Duh, memprihatinkan! Padahal Kartu Prakerja konon ditujukan untuk menopang angkatan kerja anak negeri yang belum beruntung. Nyatanya bagai bom waktu, berpotensi meledakkan sejuta masalah.
Di sisi lain tenaga kerja asing dibiarkan melenggang. Siap mencaplok peluang kerja yang idealnya disediakan untuk generasi ibu pertiwi. Meminjam bahasa milenial untuk menggambarkan kondisi kini, sakitnya tuh di sini.

Saat Main Mata Terjadi ..
Siapa? Ya, kartu Prakerja dan TKA boleh saja berbeda topik namun menandakan hal yang sama. Main mata antara birokrat dan korporasi yang notabene pemilik kapital tak malu-malu lagi dipertontonkan. Temuan KPK atas berbagai kejanggalan dalam urusan kartu Prakerja di atas mengirim sinyal akan hal tersebut. Platform yang menjalin kemitraan seluruhnya merupakan korporasi startup yang telah menggurita macam Tokopedia, Ruangguru, Mau Belajar Apa, Bukalapak, Pintaria, Pijar Mahir, dan Sekolahmu.

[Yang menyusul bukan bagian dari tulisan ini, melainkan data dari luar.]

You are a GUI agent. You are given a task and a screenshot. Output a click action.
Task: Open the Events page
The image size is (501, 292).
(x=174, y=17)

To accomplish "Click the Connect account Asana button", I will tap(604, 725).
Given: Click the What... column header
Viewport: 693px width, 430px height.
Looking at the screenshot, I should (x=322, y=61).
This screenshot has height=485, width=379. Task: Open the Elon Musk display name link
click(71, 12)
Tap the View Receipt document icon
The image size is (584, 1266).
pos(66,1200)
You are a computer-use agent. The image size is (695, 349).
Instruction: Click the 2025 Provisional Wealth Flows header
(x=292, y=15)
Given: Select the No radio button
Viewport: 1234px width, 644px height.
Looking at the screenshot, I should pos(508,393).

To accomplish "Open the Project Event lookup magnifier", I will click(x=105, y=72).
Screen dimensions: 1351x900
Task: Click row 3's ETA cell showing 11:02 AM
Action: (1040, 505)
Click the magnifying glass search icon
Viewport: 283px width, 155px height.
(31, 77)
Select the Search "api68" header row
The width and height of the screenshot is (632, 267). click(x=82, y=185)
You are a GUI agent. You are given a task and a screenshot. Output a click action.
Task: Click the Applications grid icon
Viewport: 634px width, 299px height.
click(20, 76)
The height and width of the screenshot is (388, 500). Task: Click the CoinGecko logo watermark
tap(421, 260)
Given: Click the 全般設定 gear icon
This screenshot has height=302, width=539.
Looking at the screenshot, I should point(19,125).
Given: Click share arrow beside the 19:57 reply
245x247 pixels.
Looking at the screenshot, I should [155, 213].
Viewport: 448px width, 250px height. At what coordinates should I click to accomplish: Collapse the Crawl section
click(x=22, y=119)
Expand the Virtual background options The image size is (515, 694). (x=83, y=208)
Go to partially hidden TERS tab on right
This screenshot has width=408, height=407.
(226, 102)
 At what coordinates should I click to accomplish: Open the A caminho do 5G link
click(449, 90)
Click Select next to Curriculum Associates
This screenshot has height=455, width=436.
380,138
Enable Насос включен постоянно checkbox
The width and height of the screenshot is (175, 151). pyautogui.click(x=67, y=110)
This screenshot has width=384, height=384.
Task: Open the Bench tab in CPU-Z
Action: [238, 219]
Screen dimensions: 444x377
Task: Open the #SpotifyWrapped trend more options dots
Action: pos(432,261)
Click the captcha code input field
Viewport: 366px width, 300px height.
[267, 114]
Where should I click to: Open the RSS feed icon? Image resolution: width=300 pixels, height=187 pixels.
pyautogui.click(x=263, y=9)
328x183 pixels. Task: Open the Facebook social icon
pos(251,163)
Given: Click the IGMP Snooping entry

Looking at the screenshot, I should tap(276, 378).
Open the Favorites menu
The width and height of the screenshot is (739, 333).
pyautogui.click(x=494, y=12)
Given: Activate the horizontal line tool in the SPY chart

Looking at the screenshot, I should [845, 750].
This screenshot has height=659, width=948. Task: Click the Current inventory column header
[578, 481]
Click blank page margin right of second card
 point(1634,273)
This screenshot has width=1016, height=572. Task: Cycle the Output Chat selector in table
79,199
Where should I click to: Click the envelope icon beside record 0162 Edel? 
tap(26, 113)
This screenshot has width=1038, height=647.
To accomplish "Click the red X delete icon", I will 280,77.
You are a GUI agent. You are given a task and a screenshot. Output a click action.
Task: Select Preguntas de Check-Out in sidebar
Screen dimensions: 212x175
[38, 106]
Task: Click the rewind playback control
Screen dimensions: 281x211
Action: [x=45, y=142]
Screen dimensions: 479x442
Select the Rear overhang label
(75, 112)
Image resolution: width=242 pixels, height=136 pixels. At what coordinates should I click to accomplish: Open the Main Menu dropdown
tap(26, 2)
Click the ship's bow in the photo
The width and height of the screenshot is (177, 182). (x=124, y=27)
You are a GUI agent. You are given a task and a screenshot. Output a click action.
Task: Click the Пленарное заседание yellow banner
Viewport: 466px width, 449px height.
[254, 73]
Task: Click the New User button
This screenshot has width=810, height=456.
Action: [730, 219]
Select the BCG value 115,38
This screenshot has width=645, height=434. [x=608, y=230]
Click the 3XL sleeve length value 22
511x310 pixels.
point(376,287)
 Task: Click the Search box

Demikian pula TKA. Publik dapat menilai sendiri, di balik keukeuhnya pemerintah menerima kedatangan pekerja asing, apa lagi yang tersisa selain kesepakatan yang terjadi di belakang layar antara pemegang kebijakan dengan tuan pemilik modal. Adalah PT Virtue Dragon Nickel Industry VDNI (VDNI) dan PT Obsidian Stainless Steel (OSS) di Kecamatan Morosi, Kabupaten Konawe yang telah teken kontrak dengan nilai investasi mencapai US$ 1 miliar atau sekitar Rp 14 triliun. (kompas.com, 25/2/2019)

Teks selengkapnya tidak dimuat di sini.